- Takeovers in Australia are regulated by a combination of legislation and regulatory policy.
- The takeovers rules apply to acquisitions of ASX-listed Australian companies, ASX-listed Australian managed investment schemes (being investment trusts), and unlisted Australian companies with more than 50 shareholders.
- The takeovers rules reflect policies that:
- the acquisition of control of an entity which is subject to the takeovers rules takes place in an efficient, competitive and informed market;
- target shareholders have a reasonable time to consider a proposed acquisition and are given enough information to enable them to assess the merits of the proposal; and
- target shareholders have an equal opportunity to participate in the benefits of a change of control of a company (referred to as a control transaction).
- The most common takeover structures in Australia are: an off-market takeover bid (for either a friendly or hostile deal) and a scheme of arrangement (for a friendly deal only).
1.1 What is a takeover?
In Australia, the term ‘takeover’ is often used to refer generically to the acquisition of control of a publicly listed company. Usually that control is obtained upon ownership of more than half of a company’s voting shares. However, in some cases, control can be obtained at a lower shareholding interest if, as a practical matter, a person can determine the composition of a company’s board of directors.
Sometimes, the term ‘merger’ is used in lieu of ‘takeover’. In Australia the term ‘merger’ is more a commercial concept than a legal one, often to describe an agreed acquisition of one company by another where the two companies are of similar sizes. Unlike other jurisdictions (such as the United States), there is no practice in Australia to effect control transactions via a true merger which results in the target company being subsumed into the bidder company and the target company ceasing to exist.
Control transactions in Australia most commonly involve a bidder acquiring all (or at least a majority) of the voting securities in the target, and the target becoming a subsidiary of the bidder.
1.2 Regulatory framework
Takeovers in Australia are regulated by a combination of:
- legislation: Part 5.1 and Chapter 6 of the Corporations Act 2001 (Cth);
- governmental policy: policy developed by the Australian Securities and Investments Commission (ASIC) (the national companies regulator) and the Takeovers Panel (a specialist tribunal which resolves takeover disputes); and
- stock exchange rules: to a lesser extent, the listing rules of the ASX.
In addition, Australia has:
- anti-trust rules set out in the Competition and Consumer Act 2010 (Cth) which are administered by the Australian Competition and Consumer Commission;
- foreign investment rules set out in the Foreign Acquisitions and Takeovers Act 1975 (Cth) and the accompanying regulations, where proposed acquisitions requiring approval are examined by the Australian Foreign Investment Review Board (FIRB); and
- other rules specific to an industry (such as banking, broadcasting, aviation and gaming) which may regulate control transactions.
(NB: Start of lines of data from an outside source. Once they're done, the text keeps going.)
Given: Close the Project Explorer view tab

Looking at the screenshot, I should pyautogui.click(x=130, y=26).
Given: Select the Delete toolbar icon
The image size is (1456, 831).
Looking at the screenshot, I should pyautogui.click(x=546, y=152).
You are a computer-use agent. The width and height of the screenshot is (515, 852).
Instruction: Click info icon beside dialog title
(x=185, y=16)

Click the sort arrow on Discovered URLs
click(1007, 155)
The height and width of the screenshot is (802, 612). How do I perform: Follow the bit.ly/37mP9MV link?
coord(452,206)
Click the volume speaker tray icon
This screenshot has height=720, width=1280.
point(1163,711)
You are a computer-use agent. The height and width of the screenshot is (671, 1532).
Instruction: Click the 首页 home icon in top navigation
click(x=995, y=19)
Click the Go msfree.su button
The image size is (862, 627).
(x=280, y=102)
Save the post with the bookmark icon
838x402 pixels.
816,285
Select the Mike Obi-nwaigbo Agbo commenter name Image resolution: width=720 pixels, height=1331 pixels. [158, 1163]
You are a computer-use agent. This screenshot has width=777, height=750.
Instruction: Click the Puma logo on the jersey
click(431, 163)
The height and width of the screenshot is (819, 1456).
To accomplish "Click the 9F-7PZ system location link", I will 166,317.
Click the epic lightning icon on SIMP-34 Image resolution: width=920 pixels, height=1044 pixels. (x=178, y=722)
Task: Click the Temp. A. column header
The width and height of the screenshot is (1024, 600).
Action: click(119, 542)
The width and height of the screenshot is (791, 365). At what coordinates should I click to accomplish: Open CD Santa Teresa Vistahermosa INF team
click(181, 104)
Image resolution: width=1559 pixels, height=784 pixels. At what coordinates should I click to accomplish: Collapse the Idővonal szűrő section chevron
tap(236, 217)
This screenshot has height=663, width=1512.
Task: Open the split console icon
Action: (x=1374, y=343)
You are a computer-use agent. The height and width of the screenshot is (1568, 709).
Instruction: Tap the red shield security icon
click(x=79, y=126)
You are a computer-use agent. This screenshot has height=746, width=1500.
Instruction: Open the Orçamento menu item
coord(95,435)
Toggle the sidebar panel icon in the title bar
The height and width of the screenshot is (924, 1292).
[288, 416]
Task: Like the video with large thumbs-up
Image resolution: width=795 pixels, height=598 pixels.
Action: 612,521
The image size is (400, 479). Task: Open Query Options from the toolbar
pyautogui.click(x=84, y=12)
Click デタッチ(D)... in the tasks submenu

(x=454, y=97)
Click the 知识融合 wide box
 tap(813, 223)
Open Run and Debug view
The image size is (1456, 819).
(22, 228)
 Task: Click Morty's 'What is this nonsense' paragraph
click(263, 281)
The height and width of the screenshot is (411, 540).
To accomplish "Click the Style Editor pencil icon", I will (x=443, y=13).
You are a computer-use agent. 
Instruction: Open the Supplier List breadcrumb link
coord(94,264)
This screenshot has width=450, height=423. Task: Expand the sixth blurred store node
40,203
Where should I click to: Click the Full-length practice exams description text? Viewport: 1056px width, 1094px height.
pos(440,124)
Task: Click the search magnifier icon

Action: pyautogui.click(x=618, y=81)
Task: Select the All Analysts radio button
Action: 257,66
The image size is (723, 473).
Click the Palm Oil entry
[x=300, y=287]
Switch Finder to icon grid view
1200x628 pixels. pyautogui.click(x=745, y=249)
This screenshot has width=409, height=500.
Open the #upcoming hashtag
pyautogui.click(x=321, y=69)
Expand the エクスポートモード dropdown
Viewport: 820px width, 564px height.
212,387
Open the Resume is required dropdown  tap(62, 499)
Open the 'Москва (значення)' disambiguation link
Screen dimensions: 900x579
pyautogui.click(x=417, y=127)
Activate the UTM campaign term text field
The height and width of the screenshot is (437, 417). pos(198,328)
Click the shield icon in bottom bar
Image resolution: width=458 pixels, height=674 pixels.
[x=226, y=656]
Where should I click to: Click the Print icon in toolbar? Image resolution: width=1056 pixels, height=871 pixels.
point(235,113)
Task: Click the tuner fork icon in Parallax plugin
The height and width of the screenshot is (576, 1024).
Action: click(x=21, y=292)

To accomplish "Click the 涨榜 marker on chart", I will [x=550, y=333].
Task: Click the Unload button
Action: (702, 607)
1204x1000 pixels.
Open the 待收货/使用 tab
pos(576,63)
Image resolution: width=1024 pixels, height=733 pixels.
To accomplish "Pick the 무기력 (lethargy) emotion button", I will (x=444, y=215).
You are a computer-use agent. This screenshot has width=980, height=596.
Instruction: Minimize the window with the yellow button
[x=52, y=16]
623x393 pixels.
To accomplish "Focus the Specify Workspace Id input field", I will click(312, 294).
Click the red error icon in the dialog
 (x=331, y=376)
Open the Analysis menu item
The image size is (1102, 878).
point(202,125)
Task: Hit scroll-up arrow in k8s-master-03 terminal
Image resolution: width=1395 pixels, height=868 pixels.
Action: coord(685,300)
The focus of this handbook, however, is on the takeovers rules in the Corporations Act.
1.3 What entities are governed by the takeovers rules?
The acquisition of interests in voting securities issued by the following types of entities need to comply with the Australian takeovers rules:
- all Australian-incorporated companies listed on the ASX or on another prescribed financial market operated in Australia;
- all unlisted Australian-incorporated companies with more than 50 shareholders; and
- all Australian-registered managed investment schemes listed on the ASX or on another prescribed financial market operated in Australia (these are normally listed unit trusts).
The other prescribed financial markets are Chi-X, SSX and NSX. The overwhelming majority of entities listed In Australia are listed on the ASX. For this reason, and for simplicity, the remainder of this handbook refers only to ASX-listed entities
The takeovers rules can also regulate the acquisition of voting securities in entities (whether incorporated in Australia or elsewhere) that hold or have interests in the voting securities of an entity of a type mentioned above.
All persons, whether or not resident in Australia, must comply with the takeovers rules.
1.4 Fundamental principles
The takeovers rules and policies are founded on the following fundamental principles (set out at the beginning of Chapter 6 of the Corporations Act):
- the acquisition of control of a relevant entity (being one of the types of entities described above) takes place in an efficient, competitive and informed market;
- the security holders and directors of a relevant entity:
- know the identity of any person who proposes to acquire a substantial interest in entity;
- have a reasonable time to consider the proposal; and
- are given enough information to assess the merits of the proposal;
- as far as practicable, the entity’s securityholders should all have a reasonable and equal opportunity to participate in any benefits accruing to the entity’s securityholders through the proposal; and
- an appropriate procedure is followed as a preliminary to compulsory acquisition of the entity’s securities under the Corporations Act.
1.5 Transaction structures
A control transaction for an ASX-listed Australian company or trust can be effected through one of various takeover structures, either on a friendly or hostile basis. A friendly deal is one that is supported by the target board of directors.
The most common takeover structures are the off-market takeover bid (for either a friendly or hostile deal) and the scheme of arrangement (for a friendly deal only). These structures are discussed in this handbook.